▸ Supplied passage
• • • • • • •
The “Lock-in Effect” and Mortgage Rates: Update on Unwinding a Phenomenon that Wrecked the Housing Market

This is going to take a long time to get worked out.

By Wolf Richter for WOLF STREET.

The share of below-3% mortgages outstanding declined in Q2 to 20.4% of all mortgages outstanding, the smallest share since Q2 2021 (red in the chart), according to data by the Federal Housing Finance Agency. The share has been shrinking since the peak in Q1 2022, but the pace has been very slow: Just 4.2 percentage points in three years. The shrinking share of these ultra-low-rate mortgages documents the slow exit of homeowners and investors from the “lock-in effect.”

The share of 3%-3.99% mortgages declined by 30 basis points to 32.1%, the smallest share since Q3 2019 (blue).

When these ultra-low mortgage rates came along in early 2020, they triggered a tsunami of refinancing, and the number of these outstanding low-rate mortgages exploded through Q1 2022, when 65% of all mortgages outstanding had interest rates of 3.99% or below:

All types of mortgages are included here, such as 30-year fixed-rate mortgages, 15-year fixed-rate mortgages, and Adjustable-Rate Mortgages.

These below 3%-mortgages are free money in real terms because inflation is currently running at about 3% and accelerating, and if borrowing costs run at the rate of inflation or below, it equates to getting free money.

These mortgages were a result of the Fed’s reckless monetary policies that caused home prices to explode in many markets by 50% and much more in just two years, and those too-high home prices and ultra-low mortgage rates have now locked up the housing market for three years.

These homeowners have been altering the course of their lives by avoiding to move, or by not being able to afford to move, which would require losing an ultra-low mortgage and buying the next home at a price that had exploded by 50% or more in a couple of years to an absurd level, and then financing this absurd price at a historically normal rate.

But life happens: career-moves, divorces, deaths, family additions, etc., and so a small number of those mortgages get paid off every quarter anyway, and their share shrinks slowly. It will take years to get this worked out.

The share of 4.0% to 4.99% mortgages declined to 17.9%, the lowest share in the FHFA’s data going back to 2013, and down from the peak in 2019 of 40%.

Conversely, the share of 6%-plus mortgages rose 19.7% of all mortgages in Q2, the highest since Q4 2015, up from a share of 7.3% at the low point in Q2 2022 (red in the chart below).

The increase is so slow because home sales have plunged and refinancings have collapsed, and so demand for mortgages has plunged, and a much smaller number of mortgages are being originated.

The share of 5.0% to 5.99% mortgages has remained roughly stable over the past two years, around the 10%-line. In Q2, the share was 9.9% of all mortgages outstanding (blue).
• • • • • • •
▸ Raw records

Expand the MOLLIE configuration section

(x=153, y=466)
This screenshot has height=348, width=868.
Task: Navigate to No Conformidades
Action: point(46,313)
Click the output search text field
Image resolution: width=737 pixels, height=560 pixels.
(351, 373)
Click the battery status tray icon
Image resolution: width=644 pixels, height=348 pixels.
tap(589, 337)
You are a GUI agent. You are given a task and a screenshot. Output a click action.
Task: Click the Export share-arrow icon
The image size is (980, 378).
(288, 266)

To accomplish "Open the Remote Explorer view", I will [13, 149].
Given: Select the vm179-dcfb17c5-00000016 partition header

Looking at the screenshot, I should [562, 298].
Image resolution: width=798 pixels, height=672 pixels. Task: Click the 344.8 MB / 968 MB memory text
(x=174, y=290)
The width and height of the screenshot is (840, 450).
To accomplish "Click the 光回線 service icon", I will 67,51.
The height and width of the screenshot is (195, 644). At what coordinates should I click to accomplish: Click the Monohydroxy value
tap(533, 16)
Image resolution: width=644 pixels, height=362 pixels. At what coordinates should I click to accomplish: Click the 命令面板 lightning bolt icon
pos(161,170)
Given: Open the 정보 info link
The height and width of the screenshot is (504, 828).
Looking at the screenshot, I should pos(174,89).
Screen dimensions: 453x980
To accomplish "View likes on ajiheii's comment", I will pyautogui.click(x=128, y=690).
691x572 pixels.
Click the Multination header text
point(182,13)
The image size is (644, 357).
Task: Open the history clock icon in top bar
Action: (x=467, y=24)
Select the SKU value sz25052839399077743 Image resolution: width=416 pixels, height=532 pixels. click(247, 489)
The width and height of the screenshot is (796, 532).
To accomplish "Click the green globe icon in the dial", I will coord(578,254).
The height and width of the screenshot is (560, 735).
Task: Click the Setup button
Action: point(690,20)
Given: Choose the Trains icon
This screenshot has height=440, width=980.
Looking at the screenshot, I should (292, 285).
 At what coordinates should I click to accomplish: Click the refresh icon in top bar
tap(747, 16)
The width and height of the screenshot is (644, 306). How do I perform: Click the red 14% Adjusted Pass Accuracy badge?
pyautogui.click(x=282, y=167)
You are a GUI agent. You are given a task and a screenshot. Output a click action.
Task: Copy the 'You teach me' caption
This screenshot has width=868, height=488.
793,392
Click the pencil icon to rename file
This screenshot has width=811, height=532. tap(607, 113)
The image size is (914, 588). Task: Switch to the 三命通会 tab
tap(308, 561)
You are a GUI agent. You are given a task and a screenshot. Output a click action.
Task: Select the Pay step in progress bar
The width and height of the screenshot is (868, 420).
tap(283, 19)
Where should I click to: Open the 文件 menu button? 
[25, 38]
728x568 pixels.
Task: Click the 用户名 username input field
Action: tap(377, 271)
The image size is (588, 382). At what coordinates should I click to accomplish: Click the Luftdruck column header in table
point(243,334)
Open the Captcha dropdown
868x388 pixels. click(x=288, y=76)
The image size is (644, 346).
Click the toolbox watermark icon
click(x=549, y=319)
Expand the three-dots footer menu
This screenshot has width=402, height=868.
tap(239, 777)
• • • • • • •
▸ Given task 1
In the records, duplicate everything from the line with "Given: Open the 정보 info link" to the line with "tap(308, 561)".
▸ Given task 2
Continue the article on mortgage rates and the lock-in effect from the point where it stops.
The article and the records are unrelated to each other.

▸ Answer 1
Given: Open the 정보 info link
The height and width of the screenshot is (504, 828).
Looking at the screenshot, I should pos(174,89).
Screen dimensions: 453x980
To accomplish "View likes on ajiheii's comment", I will pyautogui.click(x=128, y=690).
691x572 pixels.
Click the Multination header text
point(182,13)
The image size is (644, 357).
Task: Open the history clock icon in top bar
Action: (x=467, y=24)
Select the SKU value sz25052839399077743 Image resolution: width=416 pixels, height=532 pixels. click(247, 489)
The width and height of the screenshot is (796, 532).
To accomplish "Click the green globe icon in the dial", I will coord(578,254).
The height and width of the screenshot is (560, 735).
Task: Click the Setup button
Action: point(690,20)
Given: Choose the Trains icon
This screenshot has height=440, width=980.
Looking at the screenshot, I should (292, 285).
 At what coordinates should I click to accomplish: Click the refresh icon in top bar
tap(747, 16)
The width and height of the screenshot is (644, 306). How do I perform: Click the red 14% Adjusted Pass Accuracy badge?
pyautogui.click(x=282, y=167)
You are a GUI agent. You are given a task and a screenshot. Output a click action.
Task: Copy the 'You teach me' caption
This screenshot has width=868, height=488.
793,392
Click the pencil icon to rename file
This screenshot has width=811, height=532. tap(607, 113)
The image size is (914, 588). Task: Switch to the 三命通会 tab
tap(308, 561)

▸ Answer 2
There are currently fixed-rate mortgages offered in this range. For example, the interest rate of the average conforming 15-year mortgage was 5.49% in the latest week, according to Freddie Mac. The Navy Federal Credit Union, for example, quotes 30-year-fixed VA loan rates “as low as” 5.375%.

So new mortgages in that rate bracket are currently being originated at about the same pace as old mortgages are being paid off.

The below-5% average 30-year fixed mortgage was a creature of the Fed’s QE. They didn’t exist until the Fed started buying trillions of dollars of securities, including Mortgage-Backed Securities, starting at the beginning of 2009, and then massively in 2020 through early 2022, which produced the below-3% mortgages.

But since mid-2022, the Fed has been attempting to tamp down on some of the damage – the historic home price explosion and the surge of consumer price inflation – with its QT. By now it has shed $2.36 trillion in assets, and that continues.

The ultra-low-rate mortgages were a brief phenomenon in historical terms – though people now believe that they were normal, and that the current rates are too high. What’s too high are home prices, not mortgage rates.

The data from the FHFA on the share of mortgages by rates goes back to only 2013, and only reflects the era when QE had already repressed mortgage rates.

Just how crazy were those ultra-low mortgage rates?  Between early 2021 through 2022, the average 30-year fixed mortgage rate was below CPI inflation – meaning negative “real” mortgage rates, better than free money!

At the peak of this craziness, “real” mortgage rates were 4 percentage points below CPI, with mortgage rates below 3% and CPI inflation exceeding 7%. Those were the craziest times ever in the mortgage market, and they wrecked the housing market through a historic home price explosion (now being unwound in many markets) and then the lock-in effect.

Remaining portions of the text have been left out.